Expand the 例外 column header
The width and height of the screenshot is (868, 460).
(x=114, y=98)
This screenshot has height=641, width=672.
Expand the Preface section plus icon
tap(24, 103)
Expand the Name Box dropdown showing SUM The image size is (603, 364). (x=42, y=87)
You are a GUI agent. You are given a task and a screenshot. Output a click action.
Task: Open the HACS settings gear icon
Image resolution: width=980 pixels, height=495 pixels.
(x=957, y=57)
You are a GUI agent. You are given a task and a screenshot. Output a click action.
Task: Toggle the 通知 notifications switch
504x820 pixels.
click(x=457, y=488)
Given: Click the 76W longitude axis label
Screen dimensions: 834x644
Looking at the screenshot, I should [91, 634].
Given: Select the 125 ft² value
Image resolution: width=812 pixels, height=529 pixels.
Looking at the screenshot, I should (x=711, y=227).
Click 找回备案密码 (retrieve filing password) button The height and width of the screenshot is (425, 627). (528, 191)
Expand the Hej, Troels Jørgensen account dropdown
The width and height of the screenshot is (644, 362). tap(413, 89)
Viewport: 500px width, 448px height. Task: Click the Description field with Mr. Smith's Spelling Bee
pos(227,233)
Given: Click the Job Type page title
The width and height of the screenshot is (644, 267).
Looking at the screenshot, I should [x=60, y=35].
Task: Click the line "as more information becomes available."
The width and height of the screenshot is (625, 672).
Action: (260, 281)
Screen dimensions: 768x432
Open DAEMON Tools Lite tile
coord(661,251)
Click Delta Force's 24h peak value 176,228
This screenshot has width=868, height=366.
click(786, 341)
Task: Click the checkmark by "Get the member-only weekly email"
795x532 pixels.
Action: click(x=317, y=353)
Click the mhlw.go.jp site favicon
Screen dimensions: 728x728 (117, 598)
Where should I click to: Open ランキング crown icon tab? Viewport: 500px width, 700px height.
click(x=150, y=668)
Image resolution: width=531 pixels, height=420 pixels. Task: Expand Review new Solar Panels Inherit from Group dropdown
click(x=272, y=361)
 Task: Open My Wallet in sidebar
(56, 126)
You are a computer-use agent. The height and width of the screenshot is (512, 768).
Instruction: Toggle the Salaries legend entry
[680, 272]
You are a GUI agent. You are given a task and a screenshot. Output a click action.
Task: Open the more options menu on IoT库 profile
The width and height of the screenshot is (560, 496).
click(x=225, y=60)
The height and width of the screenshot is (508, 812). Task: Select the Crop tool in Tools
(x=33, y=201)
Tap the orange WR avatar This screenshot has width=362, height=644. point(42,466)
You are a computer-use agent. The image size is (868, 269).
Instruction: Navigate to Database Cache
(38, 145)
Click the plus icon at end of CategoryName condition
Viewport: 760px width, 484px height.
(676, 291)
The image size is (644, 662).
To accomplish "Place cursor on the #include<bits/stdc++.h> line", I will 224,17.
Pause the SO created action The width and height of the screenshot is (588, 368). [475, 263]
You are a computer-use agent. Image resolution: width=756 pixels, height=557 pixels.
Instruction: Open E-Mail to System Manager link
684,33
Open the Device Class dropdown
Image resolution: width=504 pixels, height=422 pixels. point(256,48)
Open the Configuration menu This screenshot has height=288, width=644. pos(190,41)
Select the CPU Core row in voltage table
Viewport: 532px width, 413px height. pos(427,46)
· · · · · · ·
** ASSIGNMENT **
Only the lines from the one holding "The image size is (644, 662)." through the final line of the entries, both included, should be given again, word for word.

** RESPONSE BOX **
The image size is (644, 662).
To accomplish "Place cursor on the #include<bits/stdc++.h> line", I will 224,17.
Pause the SO created action The width and height of the screenshot is (588, 368). [475, 263]
You are a computer-use agent. Image resolution: width=756 pixels, height=557 pixels.
Instruction: Open E-Mail to System Manager link
684,33
Open the Device Class dropdown
Image resolution: width=504 pixels, height=422 pixels. point(256,48)
Open the Configuration menu This screenshot has height=288, width=644. pos(190,41)
Select the CPU Core row in voltage table
Viewport: 532px width, 413px height. pos(427,46)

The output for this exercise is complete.